FIG. 2 illustrates two different scaffolds and their superposition on top of the i, i+4, and i+7 positions of an α-helix.

FIG. 3 illustrates a retrosynthetic scheme showing how the compounds 1 and 2 can be derived from two different regioisomers 3 and 4 with a minimum number of carbon-carbon bond forming reactions.

FIG. 4 illustrates a scheme for the synthesis of pyrazole-pyridazine-piperazine scaffolds 1a-d.

FIG. 5 illustrates a scheme for the synthesis of pyrimidine-pyridazine-piperazine scaffold.

FIG. 6 illustrates a scheme showing the synthesis of the oxadiazole-pyridazine-phenyl scaffold.

FIG. 7 illustrates a scheme for the synthesis of piperazine-pyridazine-phenyl scaffold from intermediate 4.

DETAILED DESCRIPTION

The synthesis of new α-helix scaffolds mimicking i, i+3 or i+4, i+7 residues, was accomplished. The common pyridazine heterocycle originates from the easily available building block, 6. These scaffolds may be thought of as synthetic counterparts of amphiphilic α-helices having a “wet face” along one side and a hydrophobic face along the other side of the helix.

Here is described the synthesis of small libraries of new classes of low-molecular-weight α-helix mimetics having a pyridazine ring in the central position and hydrophobic amino-acid side chains of the key i, i+3 or i+4, i+7 positions. The derivation of all four structures from a common starting material is shown in FIG. 1. These include the pyrazole-pyridazine-piperazine scaffold 1 and the oxadiazole-pyridazine-phenyl scaffold 2 (FIG. 2).

WORK INSTRUCTIONS:
A) In the patent excerpt, what ring occupies the central position of the new low-molecular-weight α-helix mimetics?
B) Reproduce the stretch of the patent excerpt from "FIG. 4 illustrates" through "the oxadiazole-pyridazine-phenyl scaffold.".

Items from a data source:
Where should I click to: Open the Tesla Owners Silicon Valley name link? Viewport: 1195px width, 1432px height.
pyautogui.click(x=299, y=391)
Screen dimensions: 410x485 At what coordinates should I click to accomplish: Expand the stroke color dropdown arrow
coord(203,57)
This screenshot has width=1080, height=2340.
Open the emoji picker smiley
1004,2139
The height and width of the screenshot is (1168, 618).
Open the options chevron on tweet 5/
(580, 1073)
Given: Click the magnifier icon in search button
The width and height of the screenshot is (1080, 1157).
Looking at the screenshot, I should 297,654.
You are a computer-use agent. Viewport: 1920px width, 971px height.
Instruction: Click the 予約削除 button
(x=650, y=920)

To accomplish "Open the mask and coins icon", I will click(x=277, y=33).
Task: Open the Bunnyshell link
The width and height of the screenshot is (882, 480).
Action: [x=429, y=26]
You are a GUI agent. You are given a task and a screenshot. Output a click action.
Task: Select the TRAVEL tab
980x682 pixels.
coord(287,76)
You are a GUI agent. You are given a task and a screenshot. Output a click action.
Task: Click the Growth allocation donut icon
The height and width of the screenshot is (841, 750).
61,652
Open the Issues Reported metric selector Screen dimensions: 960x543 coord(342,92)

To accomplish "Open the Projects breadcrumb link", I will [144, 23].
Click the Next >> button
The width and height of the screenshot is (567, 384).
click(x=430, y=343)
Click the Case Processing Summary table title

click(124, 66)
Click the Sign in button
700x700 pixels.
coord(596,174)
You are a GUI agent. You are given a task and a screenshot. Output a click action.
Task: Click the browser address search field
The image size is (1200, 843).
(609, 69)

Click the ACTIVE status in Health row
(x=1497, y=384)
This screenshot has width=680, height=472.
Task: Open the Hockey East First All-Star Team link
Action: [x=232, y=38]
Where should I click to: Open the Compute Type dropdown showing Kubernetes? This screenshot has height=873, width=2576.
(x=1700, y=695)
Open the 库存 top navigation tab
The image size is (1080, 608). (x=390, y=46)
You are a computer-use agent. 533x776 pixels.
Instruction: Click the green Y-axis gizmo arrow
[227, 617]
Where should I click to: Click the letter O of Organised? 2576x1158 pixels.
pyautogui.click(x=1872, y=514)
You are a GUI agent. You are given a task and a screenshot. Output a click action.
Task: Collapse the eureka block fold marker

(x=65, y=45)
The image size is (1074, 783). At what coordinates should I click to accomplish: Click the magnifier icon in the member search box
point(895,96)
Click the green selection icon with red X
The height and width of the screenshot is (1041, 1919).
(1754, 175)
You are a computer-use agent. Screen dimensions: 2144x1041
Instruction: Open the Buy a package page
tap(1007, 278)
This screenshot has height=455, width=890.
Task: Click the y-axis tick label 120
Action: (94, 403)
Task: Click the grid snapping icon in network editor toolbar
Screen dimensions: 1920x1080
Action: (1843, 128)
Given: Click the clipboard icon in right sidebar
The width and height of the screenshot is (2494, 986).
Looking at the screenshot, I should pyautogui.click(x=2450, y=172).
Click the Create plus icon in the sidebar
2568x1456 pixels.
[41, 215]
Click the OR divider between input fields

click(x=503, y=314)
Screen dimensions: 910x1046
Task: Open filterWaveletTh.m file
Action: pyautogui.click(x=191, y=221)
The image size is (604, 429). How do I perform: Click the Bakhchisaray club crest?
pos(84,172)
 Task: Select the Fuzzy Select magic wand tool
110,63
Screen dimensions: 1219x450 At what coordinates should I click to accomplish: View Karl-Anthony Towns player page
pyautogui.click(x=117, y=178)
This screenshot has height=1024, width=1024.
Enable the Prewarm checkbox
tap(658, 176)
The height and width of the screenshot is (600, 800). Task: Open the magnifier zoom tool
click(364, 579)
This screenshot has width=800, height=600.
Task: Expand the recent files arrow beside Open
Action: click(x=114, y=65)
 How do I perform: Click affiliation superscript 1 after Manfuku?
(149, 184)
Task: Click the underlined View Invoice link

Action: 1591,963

EXERCISE ANSWERS:
A) A pyridazine ring.

B)
FIG. 4 illustrates a scheme for the synthesis of pyrazole-pyridazine-piperazine scaffolds 1a-d.

FIG. 5 illustrates a scheme for the synthesis of pyrimidine-pyridazine-piperazine scaffold.

FIG. 6 illustrates a scheme showing the synthesis of the oxadiazole-pyridazine-phenyl scaffold.